Royal Air Force bombers paid a visit to Nazi Rotterdam one dawn last week. Just to make sure Germany would have fuel trouble in mounting her invasion of Britain, they rebombed the oil storage tanks along the Maas, reported "a great explosion ... lit up the adjoining docks and waterways. Flames rose several hundred feet. ... It is believed they are now totally destroyed...
Neutral correspondents, going from Berlin to see what Holland looked like after the Blitzkrieg, doubted Nazi claims that their war had taken but 300 Dutch civilian lives. In Rotterdam alone, whose marshy base allowed few underground shelters, uncounted thousands were crushed under heaps of bricks and stones. A deadly air bombing, ordered by the Germans when a Dutch commander withheld his surrender a few minutes beyond the ultimatum hour, smashed a square mile of commercial Rotterdam-according to the story in seven-and-a-half minutes. The Stadhuis (Town Hall), the new Beurs (Stock Exchange), the Post Office, the biggest...
Governed by the inexorable requirements of existence, life went on- even in Rotterdam. In The Hague, Amsterdam, Utrecht, other large cities, theatres reopened, papers came out (under German "guidance") cafés did good business in the spring sunshine. Along Amsterdam's quays the familiar flower barges once more set out jonquils, tulips, forget-me-nots, pansies for sale. At The Hague, where bombs had dropped on the Government Plein (square), swarms of bicycles returned to the pavements...
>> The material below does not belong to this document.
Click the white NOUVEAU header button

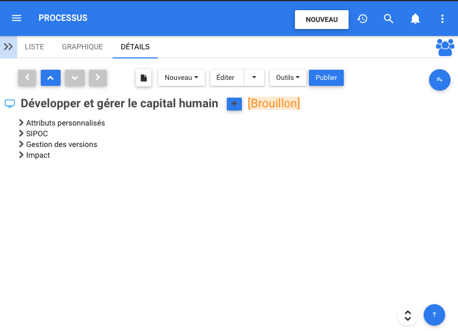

...There was no other way. ... If we had fought on, not only our Army would have been destroyed but all civilians, women and children. . . . Today Rotterdam had her terrible share of what bombing means, and Utrecht, Den Helder and other centres were threatened likewise. . . . Our Air Force was too weak. . . . We were left to ourselves and so I had to make a grave decision which was a very difficult one for me to lay down our arms. ... All I can say is, trust in the future, behold your traditions. Long live Her Majesty the Queen! Long live the Fatherland...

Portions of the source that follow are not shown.